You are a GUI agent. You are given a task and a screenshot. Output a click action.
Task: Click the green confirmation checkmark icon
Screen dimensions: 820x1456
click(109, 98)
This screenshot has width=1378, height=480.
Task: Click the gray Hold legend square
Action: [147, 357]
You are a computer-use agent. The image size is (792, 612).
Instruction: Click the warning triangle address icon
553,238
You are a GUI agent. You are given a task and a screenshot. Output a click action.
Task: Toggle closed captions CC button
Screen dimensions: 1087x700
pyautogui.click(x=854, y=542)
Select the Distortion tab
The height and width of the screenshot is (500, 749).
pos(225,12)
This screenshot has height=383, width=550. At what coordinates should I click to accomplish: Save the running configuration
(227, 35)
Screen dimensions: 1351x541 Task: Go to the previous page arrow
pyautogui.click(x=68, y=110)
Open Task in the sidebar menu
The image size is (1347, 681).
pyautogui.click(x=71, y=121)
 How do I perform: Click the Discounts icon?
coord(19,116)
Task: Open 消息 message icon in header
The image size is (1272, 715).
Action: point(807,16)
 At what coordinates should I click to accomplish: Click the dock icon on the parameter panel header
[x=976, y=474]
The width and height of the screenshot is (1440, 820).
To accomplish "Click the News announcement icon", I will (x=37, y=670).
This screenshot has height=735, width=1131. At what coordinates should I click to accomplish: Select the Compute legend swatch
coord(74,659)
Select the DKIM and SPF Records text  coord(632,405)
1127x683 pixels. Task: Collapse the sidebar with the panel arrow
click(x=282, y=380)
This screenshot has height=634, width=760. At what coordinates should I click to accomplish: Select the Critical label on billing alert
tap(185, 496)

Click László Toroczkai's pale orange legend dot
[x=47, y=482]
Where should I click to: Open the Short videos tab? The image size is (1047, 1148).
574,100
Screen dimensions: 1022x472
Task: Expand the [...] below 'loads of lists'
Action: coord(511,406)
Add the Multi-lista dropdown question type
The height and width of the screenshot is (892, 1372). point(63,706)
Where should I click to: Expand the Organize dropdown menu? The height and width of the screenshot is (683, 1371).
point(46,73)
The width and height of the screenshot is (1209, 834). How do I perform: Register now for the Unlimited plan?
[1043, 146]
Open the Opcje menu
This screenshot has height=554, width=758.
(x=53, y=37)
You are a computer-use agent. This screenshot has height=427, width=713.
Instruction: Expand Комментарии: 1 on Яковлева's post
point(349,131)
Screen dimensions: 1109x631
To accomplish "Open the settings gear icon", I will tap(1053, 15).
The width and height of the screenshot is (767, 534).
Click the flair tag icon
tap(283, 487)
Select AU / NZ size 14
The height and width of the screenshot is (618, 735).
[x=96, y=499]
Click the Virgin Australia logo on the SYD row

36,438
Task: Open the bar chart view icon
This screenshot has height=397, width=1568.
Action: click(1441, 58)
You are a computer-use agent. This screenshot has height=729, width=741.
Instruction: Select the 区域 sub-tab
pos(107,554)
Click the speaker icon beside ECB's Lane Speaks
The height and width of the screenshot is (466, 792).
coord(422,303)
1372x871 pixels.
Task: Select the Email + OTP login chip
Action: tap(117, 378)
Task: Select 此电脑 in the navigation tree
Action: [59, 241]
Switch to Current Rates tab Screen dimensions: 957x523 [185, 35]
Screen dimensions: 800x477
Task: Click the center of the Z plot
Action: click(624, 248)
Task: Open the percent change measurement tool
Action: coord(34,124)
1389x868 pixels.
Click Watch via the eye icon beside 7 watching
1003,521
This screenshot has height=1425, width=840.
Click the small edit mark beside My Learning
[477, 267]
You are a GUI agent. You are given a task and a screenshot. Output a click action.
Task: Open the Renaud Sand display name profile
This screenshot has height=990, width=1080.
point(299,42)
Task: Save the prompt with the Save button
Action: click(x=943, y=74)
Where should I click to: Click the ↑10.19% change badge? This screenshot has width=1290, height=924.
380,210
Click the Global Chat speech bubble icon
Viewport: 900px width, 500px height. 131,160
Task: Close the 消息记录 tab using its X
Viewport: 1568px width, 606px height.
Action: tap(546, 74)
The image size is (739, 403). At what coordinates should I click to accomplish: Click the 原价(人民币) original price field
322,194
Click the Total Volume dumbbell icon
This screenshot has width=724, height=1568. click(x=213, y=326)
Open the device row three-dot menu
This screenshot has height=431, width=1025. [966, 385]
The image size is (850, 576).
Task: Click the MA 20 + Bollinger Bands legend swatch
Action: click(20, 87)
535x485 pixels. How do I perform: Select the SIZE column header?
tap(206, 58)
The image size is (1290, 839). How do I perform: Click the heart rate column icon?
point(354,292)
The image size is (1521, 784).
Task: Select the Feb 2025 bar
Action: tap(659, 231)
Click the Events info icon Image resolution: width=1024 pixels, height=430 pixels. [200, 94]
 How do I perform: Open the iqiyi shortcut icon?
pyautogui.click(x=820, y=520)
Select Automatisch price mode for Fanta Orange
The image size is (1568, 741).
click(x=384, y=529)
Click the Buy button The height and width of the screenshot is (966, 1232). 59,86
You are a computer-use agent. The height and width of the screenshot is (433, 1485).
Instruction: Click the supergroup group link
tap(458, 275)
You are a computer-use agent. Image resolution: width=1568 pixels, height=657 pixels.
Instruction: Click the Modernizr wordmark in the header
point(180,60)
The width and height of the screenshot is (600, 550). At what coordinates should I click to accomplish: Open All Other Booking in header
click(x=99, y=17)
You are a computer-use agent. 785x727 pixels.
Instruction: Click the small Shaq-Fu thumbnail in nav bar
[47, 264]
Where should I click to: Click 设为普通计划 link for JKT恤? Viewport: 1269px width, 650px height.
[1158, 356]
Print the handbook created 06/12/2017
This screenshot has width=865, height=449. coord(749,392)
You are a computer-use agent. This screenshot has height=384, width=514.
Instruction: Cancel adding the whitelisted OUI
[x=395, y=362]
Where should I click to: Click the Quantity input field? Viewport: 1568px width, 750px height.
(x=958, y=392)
········
What you are asked to do:
Output the material above exactly, but only from the line that carries "has height=729, width=741." through the line that carries "1389x868 pixels.".

Response to the exercise:
You are a computer-use agent. This screenshot has height=729, width=741.
Instruction: Select the 区域 sub-tab
pos(107,554)
Click the speaker icon beside ECB's Lane Speaks
The height and width of the screenshot is (466, 792).
coord(422,303)
1372x871 pixels.
Task: Select the Email + OTP login chip
Action: tap(117, 378)
Task: Select 此电脑 in the navigation tree
Action: [59, 241]
Switch to Current Rates tab Screen dimensions: 957x523 [185, 35]
Screen dimensions: 800x477
Task: Click the center of the Z plot
Action: click(624, 248)
Task: Open the percent change measurement tool
Action: coord(34,124)
1389x868 pixels.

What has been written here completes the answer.